Sledgehammer Games is one of the three teams to arise from this, along with Treyarch and Infinity Ward. Before “Call of Duty: WWII,” Sledgehammer produced “Call of Duty: Advanced Warfare,” a game which was regarded at the time to change up the standard format and add much to the series. With the release of “WWII,” Sledgehammer shows that they can make another good “Call of Duty” game, and get something out of a series that is dry of new content.
“Call of Duty” as a series started out as a series devoted to telling stories based on World War II. With the release of the groundbreaking “Call of Duty 4: Modern Warfare,” the series started to drift more towards telling very extravagant and over the top modern stories. However, with the addition of WWII to the franchise, and the return to the series roots, “Call of Duty” once again shows that it can write a more subdued story based around the horrors of World War II.
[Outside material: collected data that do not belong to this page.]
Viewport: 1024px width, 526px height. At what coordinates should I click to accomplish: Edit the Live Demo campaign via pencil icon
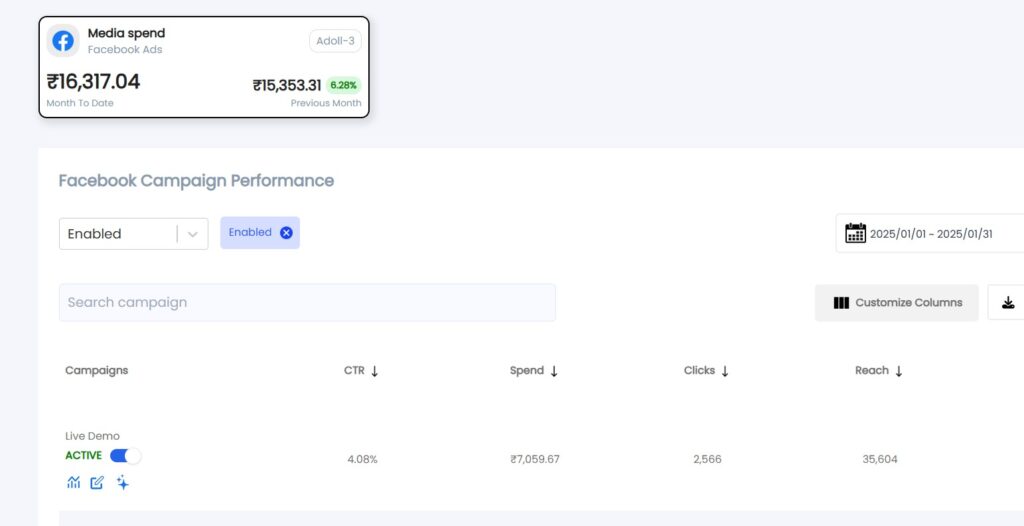(x=97, y=483)
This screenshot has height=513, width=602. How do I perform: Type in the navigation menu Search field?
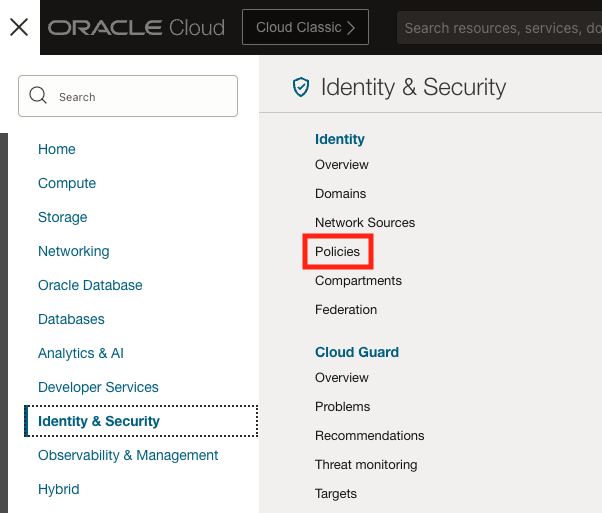[140, 97]
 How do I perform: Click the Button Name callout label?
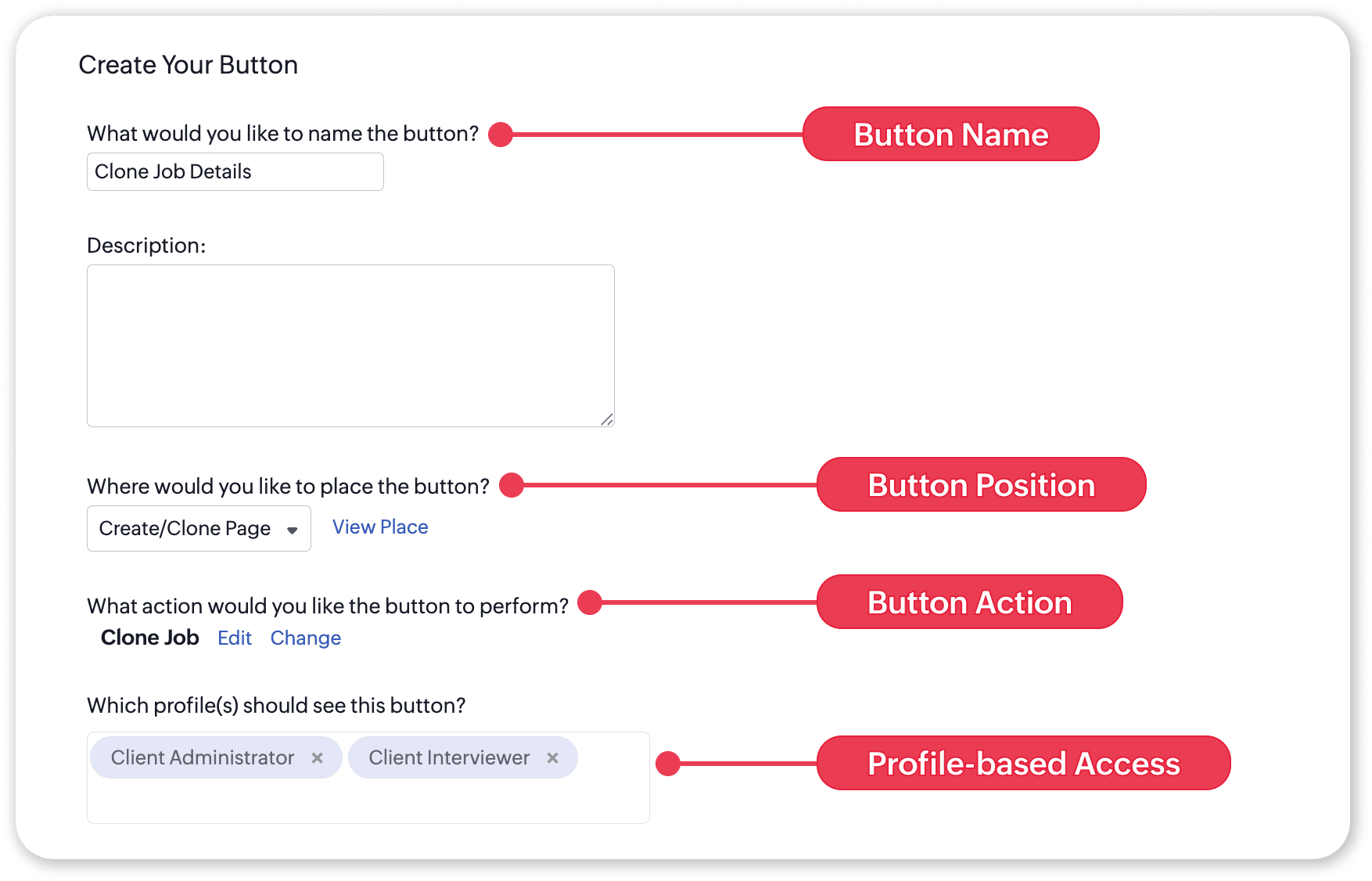click(950, 135)
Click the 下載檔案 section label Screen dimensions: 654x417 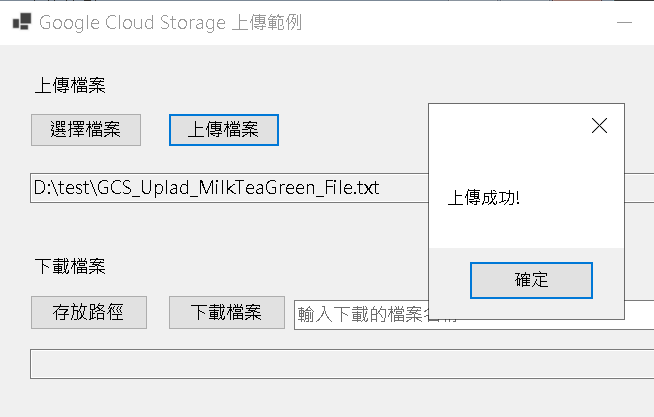coord(70,266)
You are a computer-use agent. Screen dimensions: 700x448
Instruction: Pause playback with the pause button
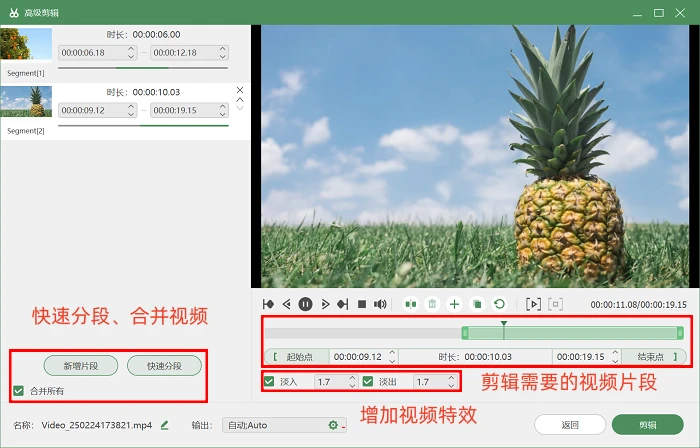click(x=305, y=304)
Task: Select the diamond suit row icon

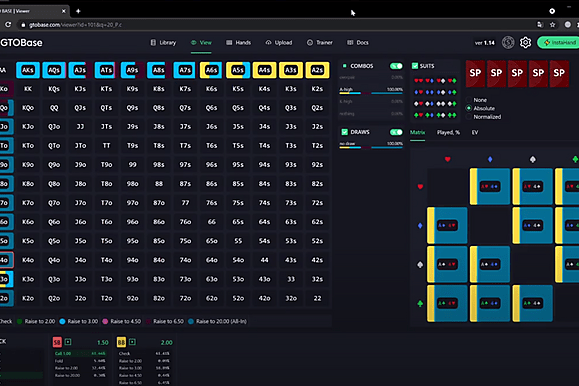Action: pyautogui.click(x=420, y=226)
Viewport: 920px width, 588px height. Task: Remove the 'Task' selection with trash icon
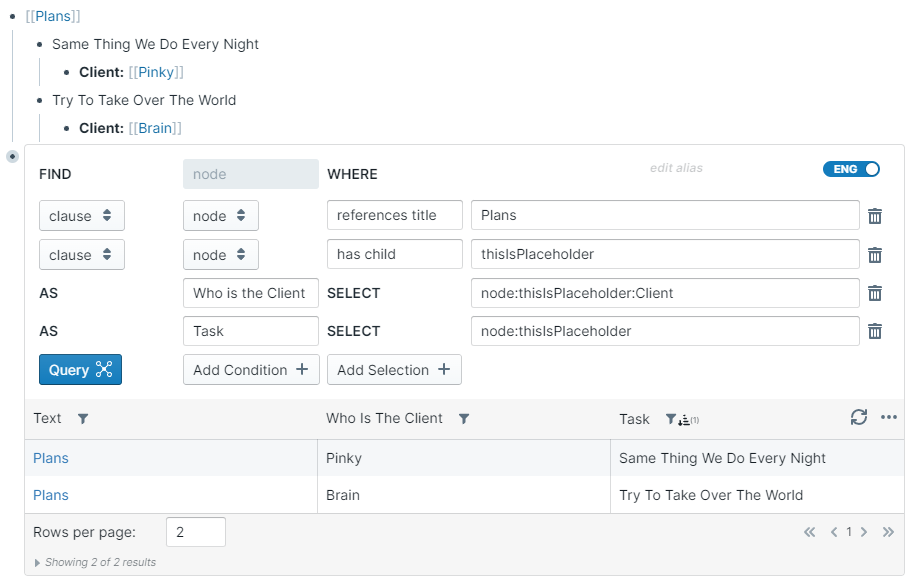(x=875, y=331)
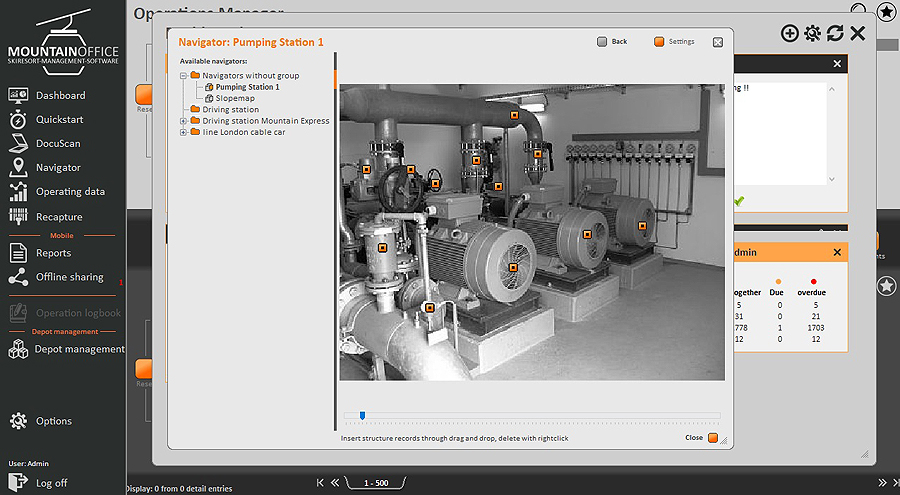The image size is (900, 495).
Task: Click the Operating data chart icon
Action: [x=18, y=192]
“Call of Duty: WWII” has both a story and multiplayer mode, and like most recent games in the series, has a shorter single-player campaign, opting for putting more work into the multiplayer and Nazi Zombies mode that players love. The campaign revolves around the stories of the 1st Infantry Division and their experiences in Operation Overlord, also known as the Battle of Normandy, or D-Day. While this story is very cliched and doesn’t change much up from other similar games, it is effective at what it is trying to do. “Call of Duty: WWII” also marks the return of non-regenerating health to the series, something that fans have missed since “Call of Duty 2” in 2005. Critics have given much praise to the new squad-based system in which a player fights his or her enemies to build his or her squad meter build, allowing the player to use a special ability once it is full.
The multiplayer mode in “Call of Duty” is what most fans want to play when they purchase a “Call of Duty” game, and “WWII” is no different. The multiplayer in “WWII” adds a few changes, such as a new Headquarters mode where players can wander around instead of just waiting for a virtual lobby. However, the multiplayer in “WWII” is simply average, not quite as memorable as it has been in previous installments.
The Zombie mode in “Call of Duty” started as a special unlock in “Call of Duty: World at War,” the fifth installment. Since then, the mode has proven insanely popular and garnered much playing, with some players purchasing the game for this mode alone. In previous games, such as “Infinite Warfare,”
the Zombie mode is taken as a joke mode almost. Instead, in “WWII,” the Zombie mode is intended to be bone-chilling horror.
In summary, while the multiplayer is slightly lacking, the additions made to the story mode and the Zombie mode proves “Call of Duty: WWII” is possibly the best entry to the series since 2014’s “Advanced Warfare.” “Call of Duty: WWII” is only Sledgehammer’s second entry to the series, but fans should eagerly await their coming contributions in the next three years.